Protein Packed Buckeyes

I am from the midwest. Specifically, the Buckeye State (Ohio). Naturally, I grew up savoring these delicious peanut butter and chocolate balls, also known as Buckeyes, I still remember a tour I took with my grandparents of one of the chocolate factories in Columbus that made buckeyes. What a cool process but man, what a waste of some of the stuff that goes into traditionally made candies. From fillers to soy to an insane amount of sugar. It just isn’t worthy the bite to me anymore.

So I started to experiment with making protein balls…then I tasted them and thought, “hmm, these would be really good covered in chocolate.” And thus, I give you the Protein Buckeye Balls.

chocolate covered peanut butter buckeyes

These are traditionally made with peanut butter but really, any nut butter will do. For those that have a peanut sensitivity, I have personally tried these with sun butter and they are amazing. Just try to use a nut butter that is organic (nuts are highly sprayed with chemicals otherwise) and only is made of nuts (yes, some companies add in some oils which are just inflammatory. If you’d like to make your own nut butter, this is super easy with a food processor and nuts. That’s it!

Protein Packed Buckeye Balls (10-12 balls):

Ingredients:

  • 3/4 cup organic & gluten free quick cooking oats

  • 1/2 cup nut butter (peanut butter is traditional for buckeyes, but any nut butter will do)
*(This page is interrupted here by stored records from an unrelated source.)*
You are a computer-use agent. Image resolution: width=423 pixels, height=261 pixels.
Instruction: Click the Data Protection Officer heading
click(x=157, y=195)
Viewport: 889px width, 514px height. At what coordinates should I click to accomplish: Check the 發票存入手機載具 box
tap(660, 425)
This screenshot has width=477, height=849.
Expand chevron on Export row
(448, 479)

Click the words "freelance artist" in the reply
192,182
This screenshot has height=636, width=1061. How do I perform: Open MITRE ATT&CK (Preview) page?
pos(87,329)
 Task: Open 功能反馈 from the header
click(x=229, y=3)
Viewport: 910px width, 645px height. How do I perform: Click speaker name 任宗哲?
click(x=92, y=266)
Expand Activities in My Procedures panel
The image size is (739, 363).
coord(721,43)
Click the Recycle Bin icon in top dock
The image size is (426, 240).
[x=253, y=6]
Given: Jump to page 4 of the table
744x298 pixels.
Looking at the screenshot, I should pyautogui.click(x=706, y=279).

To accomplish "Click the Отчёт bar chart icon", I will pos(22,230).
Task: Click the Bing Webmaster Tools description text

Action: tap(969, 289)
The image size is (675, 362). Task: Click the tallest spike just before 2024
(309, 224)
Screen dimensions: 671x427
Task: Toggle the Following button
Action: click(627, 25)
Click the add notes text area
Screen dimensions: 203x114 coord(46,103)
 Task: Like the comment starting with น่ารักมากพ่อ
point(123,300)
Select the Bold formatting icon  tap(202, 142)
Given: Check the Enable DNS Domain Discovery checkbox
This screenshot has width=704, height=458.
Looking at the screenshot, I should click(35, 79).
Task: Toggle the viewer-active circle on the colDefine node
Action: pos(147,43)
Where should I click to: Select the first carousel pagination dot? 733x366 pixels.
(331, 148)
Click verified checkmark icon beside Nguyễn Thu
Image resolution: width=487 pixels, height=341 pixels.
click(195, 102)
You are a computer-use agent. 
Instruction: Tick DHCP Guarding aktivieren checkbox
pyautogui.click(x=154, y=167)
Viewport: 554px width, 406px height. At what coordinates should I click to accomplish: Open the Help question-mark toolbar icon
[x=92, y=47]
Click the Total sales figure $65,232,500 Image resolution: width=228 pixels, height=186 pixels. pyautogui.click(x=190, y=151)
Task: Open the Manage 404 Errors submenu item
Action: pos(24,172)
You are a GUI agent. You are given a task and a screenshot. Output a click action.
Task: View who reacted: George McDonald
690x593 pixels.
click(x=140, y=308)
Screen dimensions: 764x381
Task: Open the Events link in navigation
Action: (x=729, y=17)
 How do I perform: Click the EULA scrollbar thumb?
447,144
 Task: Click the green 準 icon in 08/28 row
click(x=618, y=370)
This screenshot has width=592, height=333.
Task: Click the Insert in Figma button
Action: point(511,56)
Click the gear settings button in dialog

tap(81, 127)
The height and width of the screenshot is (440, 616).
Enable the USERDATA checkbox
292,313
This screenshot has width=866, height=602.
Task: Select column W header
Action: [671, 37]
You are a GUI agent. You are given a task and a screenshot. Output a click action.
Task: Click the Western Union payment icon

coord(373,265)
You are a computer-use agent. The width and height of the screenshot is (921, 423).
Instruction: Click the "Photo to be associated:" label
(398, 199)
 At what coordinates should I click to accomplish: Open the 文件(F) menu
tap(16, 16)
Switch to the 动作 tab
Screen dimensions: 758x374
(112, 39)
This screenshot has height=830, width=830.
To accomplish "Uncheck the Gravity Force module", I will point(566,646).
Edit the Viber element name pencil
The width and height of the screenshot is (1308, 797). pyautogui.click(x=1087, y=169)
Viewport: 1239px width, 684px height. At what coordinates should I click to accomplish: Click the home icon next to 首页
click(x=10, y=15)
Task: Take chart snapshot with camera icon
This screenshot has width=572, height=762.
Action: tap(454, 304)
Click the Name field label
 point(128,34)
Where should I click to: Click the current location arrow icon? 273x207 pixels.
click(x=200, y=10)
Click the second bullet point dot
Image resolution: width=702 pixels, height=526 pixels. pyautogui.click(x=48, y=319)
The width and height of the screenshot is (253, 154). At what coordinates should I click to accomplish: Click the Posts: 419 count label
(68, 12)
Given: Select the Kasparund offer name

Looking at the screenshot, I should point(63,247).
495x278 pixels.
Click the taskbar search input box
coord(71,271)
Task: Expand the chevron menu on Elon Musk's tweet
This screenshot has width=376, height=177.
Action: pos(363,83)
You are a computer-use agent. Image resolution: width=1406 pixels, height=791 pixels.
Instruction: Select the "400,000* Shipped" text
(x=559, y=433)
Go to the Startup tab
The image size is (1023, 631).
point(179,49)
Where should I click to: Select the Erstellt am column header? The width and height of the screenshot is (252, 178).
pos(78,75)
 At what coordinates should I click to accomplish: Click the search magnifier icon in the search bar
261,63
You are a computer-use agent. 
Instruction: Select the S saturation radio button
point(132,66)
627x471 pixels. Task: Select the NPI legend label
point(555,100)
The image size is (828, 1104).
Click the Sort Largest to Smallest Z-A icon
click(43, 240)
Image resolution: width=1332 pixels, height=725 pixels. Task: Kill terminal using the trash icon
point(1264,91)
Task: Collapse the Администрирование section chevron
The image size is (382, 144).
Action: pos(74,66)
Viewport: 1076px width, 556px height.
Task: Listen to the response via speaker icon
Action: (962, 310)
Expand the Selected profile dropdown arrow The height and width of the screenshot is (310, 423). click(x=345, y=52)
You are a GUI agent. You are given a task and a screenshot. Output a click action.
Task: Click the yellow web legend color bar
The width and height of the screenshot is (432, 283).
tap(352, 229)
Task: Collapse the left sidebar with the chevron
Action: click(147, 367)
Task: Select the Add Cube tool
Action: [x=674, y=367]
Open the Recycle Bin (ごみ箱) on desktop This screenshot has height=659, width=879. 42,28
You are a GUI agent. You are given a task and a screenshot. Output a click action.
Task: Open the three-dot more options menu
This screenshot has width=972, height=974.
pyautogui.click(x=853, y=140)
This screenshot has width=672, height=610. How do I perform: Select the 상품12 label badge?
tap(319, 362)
  • 2 tablespoon hemp seeds

  • 2 tablespoons ground flax

  • 1 tablespoon raw honey* (or maple syrup) - option to omit for an even lower sugar option or double for a sweeter fix

  • 1/4 cup unsweetened organic chocolate chips or semi-sweet chocolate chips (Pascha brand is great here - I do half and half to reduce the cane sugar content and make the Buckeyes slightly darker in chocolate content)


    *Never use honey under one year of age.

Directions:

  • Lay out parchment paper on a small cookie sheet.

  • Combine all ingredients except chocolate in a bowl. Mix using a spatula (or hands - I find this much easier) until a dough forms. Dough should not be sticking to hands and a large ball should form easily.

  • Form 10-12 balls using a small scoop or hands (again, much easier to create perfect balls).

  • Place the formed balls in the freezer for 30 minutes.

  • Once the protein balls are sufficiently chilled, melt the chocolate in a double boiler (or melt in microwave at 20-30 second increments).

  • Take each protein ball and cover with chocolate. I typically dunk the ball in the bowl of chocolate and swirl it around until sufficiently covered.

  • Place completed Buckeye back on the parchment covered cookie sheet and slip into the freezer for 10 more minutes.

These will last in the refrigerator for at least one week. I am sure the freezer will keep these for a longer period of time, but I’ve never made it to that point!

Some more ideas:

  • Use a different seed or nut butter.

  • Play around with the sweetener.

  • Maybe add some adaptogens, such as Lion’s Mane or Reishi mushroom powder to create a super food.

  • Substitute Carob powder in lieu of Cacao if you are eliminating cacao for the time being or cannot tolerate it!

I hope you enjoy this spin on the Buckeye! Let me know if you try these in the comments and I’d love to hear about how you make it your own!